▶ Task A
Rewrite the part of the solar cell patent text starting with "The invention relates" and going on through "base doping type.", changing "semiconductor structure" to "semiconductor arrangement".
▶ Task B
Answer these questions using the solar cell patent text:
(i) What doping type does the semiconductor substrate have?
(ii) Where is the metallic contacting layer for the base arranged?
(iii) What must be achieved for the minority charge carriers for the rear to be effectively passivated?

Selected extract below:

The invention relates to a method for a local high-doping and contacting of a semiconductor structure, which represents a solar cell or a precursor of a solar cell and comprises a semiconductor substrate of a base doping type.
In photo-voltaic solar cells, based on a silicon semiconductor substrate, a plurality of approaches have been undertaken to achieve high effectiveness in the conversion of incident electromagnetic radiation into electric energy, on the one hand, and cost-effective industrial production, on the other hand. In particular, in solar cells in which an emitter and thus also a pn-junction separating the generated pairs of charge carriers or in the area of the front of the solar cell embodied for incident light typically the electric contacting of the base occurs via a metallic contacting layer arranged at the rear, which is connected in an electrically conductive fashion to the semiconductor substrate. Here, it is essential for yielding high effectiveness that the rear is effectively passivated, i.e. a low surface recombination velocity is achieved for the minority charge carriers, particularly in the area of the rear surface of the semiconductor substrate, as well as a contacting with low contact resistance.

End of Selected extract.
Records shown below:

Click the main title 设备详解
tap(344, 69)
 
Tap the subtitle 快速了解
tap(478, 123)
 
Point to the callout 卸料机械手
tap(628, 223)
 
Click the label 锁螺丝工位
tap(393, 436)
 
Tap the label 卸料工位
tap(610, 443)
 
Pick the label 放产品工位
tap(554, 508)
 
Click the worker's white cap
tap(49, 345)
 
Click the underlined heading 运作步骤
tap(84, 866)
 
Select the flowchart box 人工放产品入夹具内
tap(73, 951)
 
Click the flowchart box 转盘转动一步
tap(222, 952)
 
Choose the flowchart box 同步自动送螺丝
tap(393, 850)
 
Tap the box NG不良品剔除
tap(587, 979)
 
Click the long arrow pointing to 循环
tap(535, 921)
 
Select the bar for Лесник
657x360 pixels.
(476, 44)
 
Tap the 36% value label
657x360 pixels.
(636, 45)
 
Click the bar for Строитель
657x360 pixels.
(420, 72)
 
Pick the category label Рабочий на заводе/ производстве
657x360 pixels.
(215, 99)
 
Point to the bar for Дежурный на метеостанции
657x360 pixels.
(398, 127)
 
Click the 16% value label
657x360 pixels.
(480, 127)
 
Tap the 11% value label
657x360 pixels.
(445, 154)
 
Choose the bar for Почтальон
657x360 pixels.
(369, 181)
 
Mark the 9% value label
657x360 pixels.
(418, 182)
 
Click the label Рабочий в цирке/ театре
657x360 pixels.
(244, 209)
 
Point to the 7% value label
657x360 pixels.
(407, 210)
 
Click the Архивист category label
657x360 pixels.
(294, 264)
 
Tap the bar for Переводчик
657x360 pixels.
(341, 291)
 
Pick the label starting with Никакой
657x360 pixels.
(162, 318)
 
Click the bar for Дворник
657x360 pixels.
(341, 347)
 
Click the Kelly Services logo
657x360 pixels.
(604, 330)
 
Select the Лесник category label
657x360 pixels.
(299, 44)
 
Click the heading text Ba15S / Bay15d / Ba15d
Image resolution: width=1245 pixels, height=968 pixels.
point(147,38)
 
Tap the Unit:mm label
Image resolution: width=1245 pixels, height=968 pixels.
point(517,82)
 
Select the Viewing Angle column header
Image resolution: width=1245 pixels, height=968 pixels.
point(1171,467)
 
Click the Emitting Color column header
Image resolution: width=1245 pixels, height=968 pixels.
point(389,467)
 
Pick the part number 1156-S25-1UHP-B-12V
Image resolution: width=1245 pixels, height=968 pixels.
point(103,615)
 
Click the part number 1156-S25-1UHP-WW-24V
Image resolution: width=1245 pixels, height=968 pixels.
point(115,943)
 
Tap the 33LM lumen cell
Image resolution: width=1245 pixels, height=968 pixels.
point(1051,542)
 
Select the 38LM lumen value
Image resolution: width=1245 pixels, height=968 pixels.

End of Records shown.

▶ Answer area A
The invention relates to a method for a local high-doping and contacting of a semiconductor arrangement, which represents a solar cell or a precursor of a solar cell and comprises a semiconductor substrate of a base doping type.

▶ Answer area B
(i) A base doping type.
(ii) At the rear.
(iii) A low surface recombination velocity.